RECORDED DATA -

>>>>>

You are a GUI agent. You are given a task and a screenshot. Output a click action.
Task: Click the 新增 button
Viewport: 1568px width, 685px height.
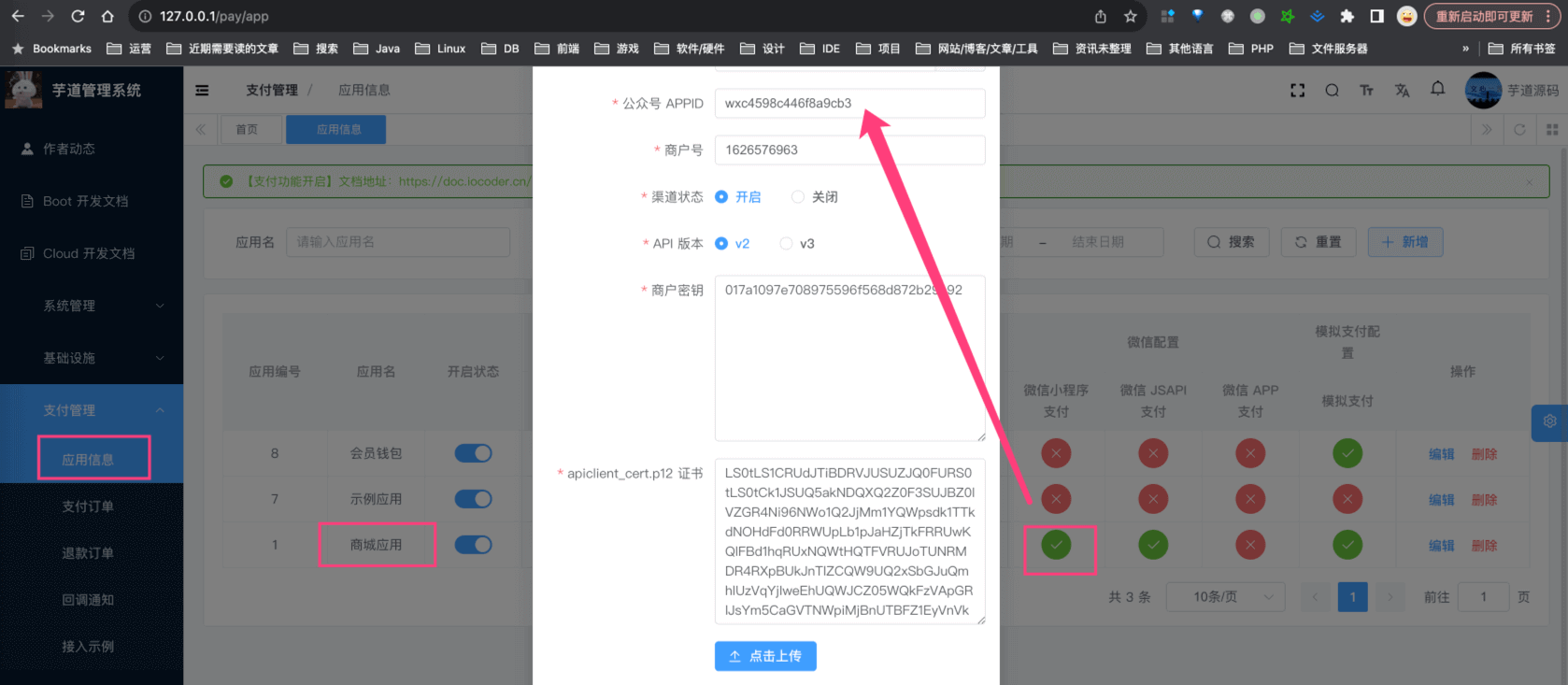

<<<<<
>>>>>

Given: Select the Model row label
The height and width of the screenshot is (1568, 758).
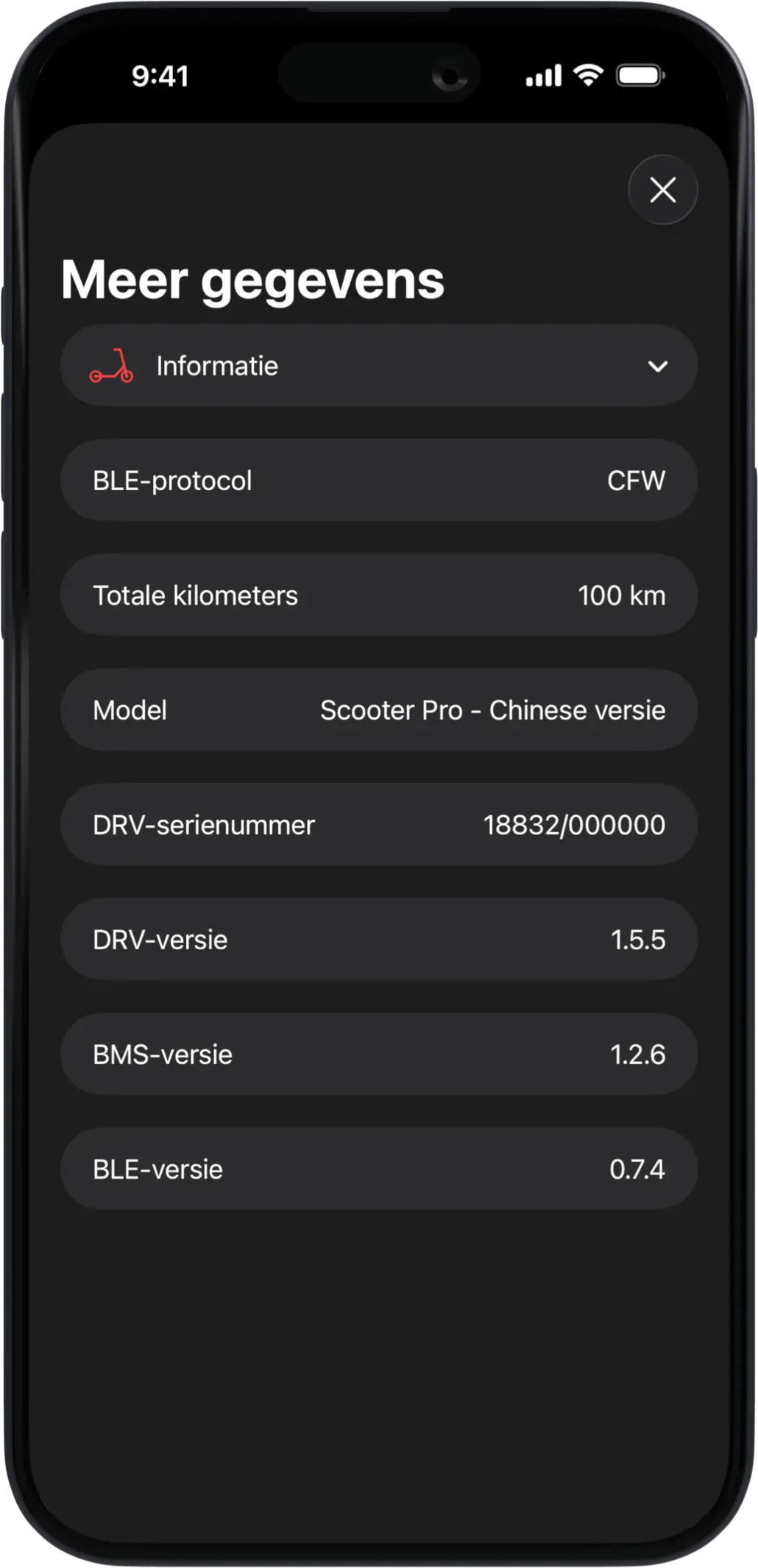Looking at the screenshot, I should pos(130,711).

<<<<<

ABOUT THIS EXERCISE - For this exercise, please output exactly the lines above starting at the line with "Task: Click the 新增 button" and ending at the line with "Viewport: 1568px width, 685px height.", ends included.

COMPLETED TASK -
Task: Click the 新增 button
Viewport: 1568px width, 685px height.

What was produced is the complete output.